Each dyno gets its own ephemeral filesystem, with a fresh copy of the most recently deployed code. During the dyno’s lifetime its running processes can use the filesystem as a temporary scratchpad, but no files that are written are visible to processes in any other dyno and any files written will be discarded the moment the dyno is stopped or restarted.

IP addresses

When running multiple dynos, apps are distributed across several nodes by the dyno manager. Access to your app always goes through the routers.

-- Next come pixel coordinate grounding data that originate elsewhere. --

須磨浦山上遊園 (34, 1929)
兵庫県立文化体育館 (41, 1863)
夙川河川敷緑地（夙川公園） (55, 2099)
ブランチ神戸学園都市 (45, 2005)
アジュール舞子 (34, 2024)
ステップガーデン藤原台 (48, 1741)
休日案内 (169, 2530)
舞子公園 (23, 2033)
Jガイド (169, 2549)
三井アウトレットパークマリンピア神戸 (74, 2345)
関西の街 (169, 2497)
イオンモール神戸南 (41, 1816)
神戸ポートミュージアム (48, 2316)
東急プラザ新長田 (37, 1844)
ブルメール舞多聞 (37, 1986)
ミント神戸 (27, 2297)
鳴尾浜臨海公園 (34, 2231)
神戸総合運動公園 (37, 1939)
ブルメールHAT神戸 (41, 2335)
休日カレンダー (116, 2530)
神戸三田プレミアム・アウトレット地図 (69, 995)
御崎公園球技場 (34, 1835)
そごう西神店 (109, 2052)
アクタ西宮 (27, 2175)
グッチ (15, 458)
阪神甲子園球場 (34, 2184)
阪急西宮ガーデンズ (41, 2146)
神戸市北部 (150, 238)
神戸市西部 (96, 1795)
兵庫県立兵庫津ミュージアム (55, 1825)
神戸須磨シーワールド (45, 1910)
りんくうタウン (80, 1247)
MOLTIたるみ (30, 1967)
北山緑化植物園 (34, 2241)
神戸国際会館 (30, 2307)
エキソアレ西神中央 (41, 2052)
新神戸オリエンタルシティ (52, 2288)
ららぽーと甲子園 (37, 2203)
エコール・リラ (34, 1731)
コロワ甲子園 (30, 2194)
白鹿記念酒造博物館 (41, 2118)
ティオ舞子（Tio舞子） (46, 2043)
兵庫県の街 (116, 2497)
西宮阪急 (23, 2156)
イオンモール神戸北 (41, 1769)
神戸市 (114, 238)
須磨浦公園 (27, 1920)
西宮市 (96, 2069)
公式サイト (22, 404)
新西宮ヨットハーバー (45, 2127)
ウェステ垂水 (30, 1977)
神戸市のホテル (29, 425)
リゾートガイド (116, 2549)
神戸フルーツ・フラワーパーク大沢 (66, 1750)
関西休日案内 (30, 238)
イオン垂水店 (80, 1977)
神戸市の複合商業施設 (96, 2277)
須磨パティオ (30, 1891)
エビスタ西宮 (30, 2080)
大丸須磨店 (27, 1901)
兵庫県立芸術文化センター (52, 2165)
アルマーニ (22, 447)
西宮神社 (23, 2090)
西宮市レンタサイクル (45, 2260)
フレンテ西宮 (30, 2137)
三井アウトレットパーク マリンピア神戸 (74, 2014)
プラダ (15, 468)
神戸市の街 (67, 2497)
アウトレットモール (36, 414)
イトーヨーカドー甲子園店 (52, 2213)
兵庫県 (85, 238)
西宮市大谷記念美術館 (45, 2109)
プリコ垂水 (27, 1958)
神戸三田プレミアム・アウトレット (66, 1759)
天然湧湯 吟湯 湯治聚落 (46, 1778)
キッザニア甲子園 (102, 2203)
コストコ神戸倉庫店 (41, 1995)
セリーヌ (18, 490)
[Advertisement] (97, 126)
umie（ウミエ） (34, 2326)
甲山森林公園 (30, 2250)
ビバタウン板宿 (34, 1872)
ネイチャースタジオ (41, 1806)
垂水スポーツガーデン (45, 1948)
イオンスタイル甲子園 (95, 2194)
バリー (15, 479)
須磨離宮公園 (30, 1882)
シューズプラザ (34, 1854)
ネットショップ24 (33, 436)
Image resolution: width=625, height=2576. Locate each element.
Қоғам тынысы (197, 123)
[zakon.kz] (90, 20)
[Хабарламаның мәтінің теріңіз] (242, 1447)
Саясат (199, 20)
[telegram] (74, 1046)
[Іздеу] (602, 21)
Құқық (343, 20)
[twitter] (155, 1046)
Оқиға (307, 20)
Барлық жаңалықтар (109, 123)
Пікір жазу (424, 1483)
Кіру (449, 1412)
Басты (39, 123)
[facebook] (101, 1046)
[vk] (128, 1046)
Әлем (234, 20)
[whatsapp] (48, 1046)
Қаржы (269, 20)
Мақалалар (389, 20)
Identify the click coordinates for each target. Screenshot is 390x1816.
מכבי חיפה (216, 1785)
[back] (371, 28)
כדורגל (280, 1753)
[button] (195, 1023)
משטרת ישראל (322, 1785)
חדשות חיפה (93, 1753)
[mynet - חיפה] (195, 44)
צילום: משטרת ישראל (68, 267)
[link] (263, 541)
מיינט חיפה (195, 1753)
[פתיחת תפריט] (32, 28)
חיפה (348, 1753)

As a result, dynos don’t have static IP addresses. While you can never connect to a dyno directly, it is possible to originate outgoing requests from a dyno. However, you can count on the dyno’s IP address changing as it gets restarted in different places.

Network interfaces

The dyno manager allocates each dyno a separate network interface. Dynos are only reachable from outside Heroku via the routers at their assigned $PORT. Individual processes within a dyno can bind to any address or port they want and communicate among them using e.g. standard TCP.

The external networking interface (i.e.: eth0) for each dyno will be part of a /30 private subnet in the range 172.16.0.0/12, such as 172.16.83.252/30 or 172.30.239.96/30. Processes within one dyno don’t share IPs or subnets with other dynos, nor can they observe TCP session state of other dynos.

Connecting to external services

Applications running on dynos can connect to external services. Heroku can run apps in multiple regions, so for optimal latency run your services in the same region as the app.

Dynos and requests

A single dyno can serve thousands of requests per second, but performance depends greatly on the language and framework you use.

A single-threaded, non-concurrent web framework (like Rails 3 in its default configuration) can process one request at a time. For an app that takes 100ms on average to process each request, this translates to about 10 requests per second per dyno, which is not optimal.

Single threaded backends are not recommended for production applications for their inefficient handling of concurrent requests. Choose a concurrent backend whenever developing and running a production service.

Multi-threaded or event-driven environments like Java, Unicorn, EventMachine, and Node.js can handle many concurrent requests. Load testing your app is the only realistic way to determine request throughput.